Y eso es lo que nos recuerda Jesús en el Evangelio de hoy. El que no está en contra de nosotros está a favor nuestro. El que no está en contra de la inmigración está a favor del ser humano.
El que os dé de beber un vaso de agua porque sois de Cristo no se quedará sin recompensa. El que os ayude porque reconoce a un ser humano en necesidad será recompensado por Dios.
El que escandalice a uno de estos pequeñuelos que creen, más le valdría que le encajasen en el cuello uno piedra de molino y lo echasen al mar. El que escandalice a un inmigrante o refugiado por su falta de humanidad y su insensibilidad más le valdría tomar conciencia de lo privilegiado que es como ser humano y la gravedad de no considerar como tal a su hermano, por muy extranjero que sea.
Con estas palabras Jesús nos invita a reflexionar sobre nuestro comportamiento que nunca suma cero que hemos señalado. Hoy más que nunca nos tenemos que preguntar: ¿Y yo, qué puedo hacer? ¿Y yo, qué puedo hacer por el refugiado y el inmigrante?
El encuentro con el otro genera autoconocimiento, el autoconocimiento genera libertad y la libertad genera compromiso.
Los cristianos tenemos mucha suerte porque podemos continuamente hacernos preguntas y cuestiones sobre nuestra propia humanidad contando con una brújula para la respuesta, una guía, el evangelio:
- ¿Tenemos derecho a lo superfluo mientras haya gente que no tenga derecho a lo fundamental?
- ¿Velamos por la dignidad humana en todas sus manifestaciones?
- ¿Somos conscientes de que la tolerancia, la aceptación, la inclusión y la multiculturalidad son el punto de partida para el encuentro y enriquecimiento mutuo y no el punto de llegada?
- ¿Asumimos las responsabilidades personales en estos temas o las delegamos en el Estado, en la Iglesia, en las instituciones caritativas?
No podemos llevar una vida reactiva (en la que me lleven las cosas) sino proactiva (en la que buscamos activamente la sociedad y las relaciones humanas que queremos).
La metáfora del ascensor
Esta metáfora del ascensor, por desgracia, tiene mucho de realidad.
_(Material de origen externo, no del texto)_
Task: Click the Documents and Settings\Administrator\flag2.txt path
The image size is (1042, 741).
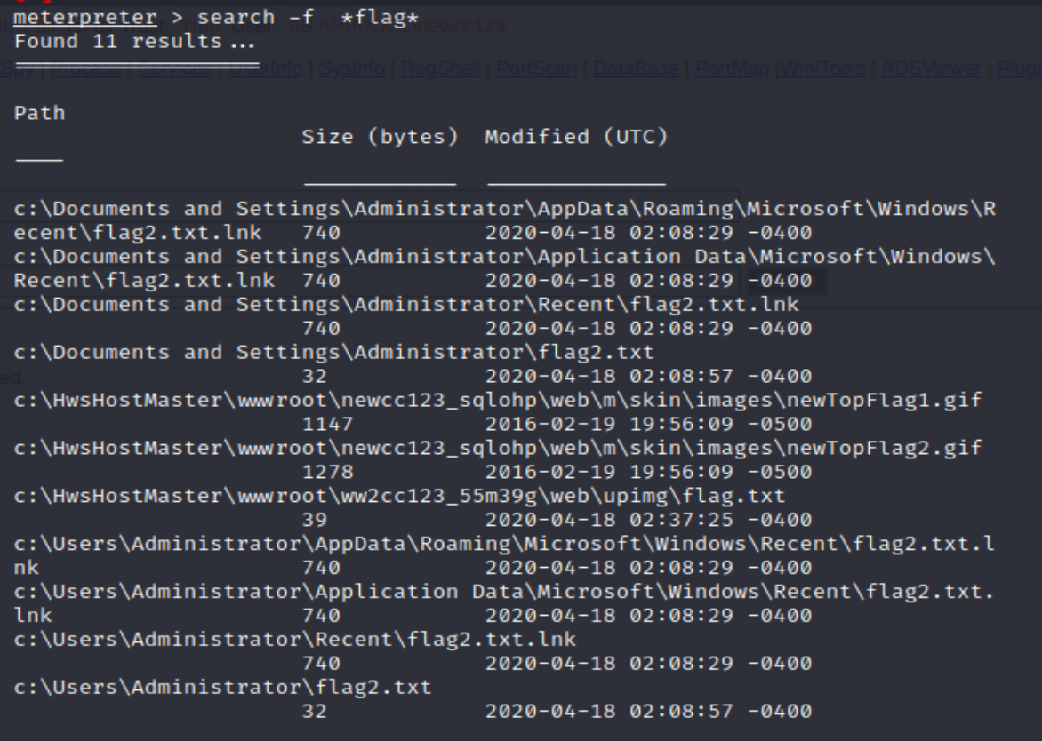Action: pos(333,352)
Pensemos en una sociedad dividida en grupos: en un extremo están, por un lado, los ricos, empresarios y gente con poder; en el opuesto, los pobres y abandonados, los excluidos o en riesgo de exclusión. Es en este grupo donde se encuentran la mayoría de los migrantes y refugiados. Entre medias hay otros tres grupos, un total de cinco.
Cada grupo vive en un piso de un edificio en el que sube y baja el ascensor social: cuanto más recursos tienen, más arriba están en el edificio.
La realidad dice que este ascensor está mucho más tiempo parado de lo que parece: no es nada fácil apretar el botón y que venga a buscarte, sobre todo si quieres subir; de hecho, cuando sube nunca lo hace hasta arriba: como mucho el salto es de uno o, excepcionalmente, dos pisos.
Pero para bajar nadie está exento de tragedias de esas que te cambian la vida en apenas unos segundos, pero a peor, porque el billete de lotería premiado es una quimera. En la lotería de la vida sí suele “tocar” una enfermedad, la pérdida repentina del trabajo, un accidente, un incendio, y todo eso te hace descender. Aquí el ascensor es más caprichoso y no le importa avanzar rápido hacia abajo.
Jesús durante su vida pública bajó para acompañar y convivir con las clases sociales más abandonadas: pobres, enfermos, pecadores, mujeres, extranjeros… Y les subió de piso no económicamente, sino humanamente, hizo ver que tienen dignidad. Es más, con su muerte metió a toda la humanidad en el ascensor; y su muerte estuvo propiciada por quienes no deseaban que el ascensor se pusiera en marcha hacia arriba.
Hoy el Evangelio nos recuerda que quien sube a personas de piso nunca puede estar en contra de Dios y del ser humano, sino a favor. Hoy el Evangelio nos interpela: ¿A cuántos inmigrantes y refugiados vas a subir de piso con tu trato, tu atención y tu cuidado?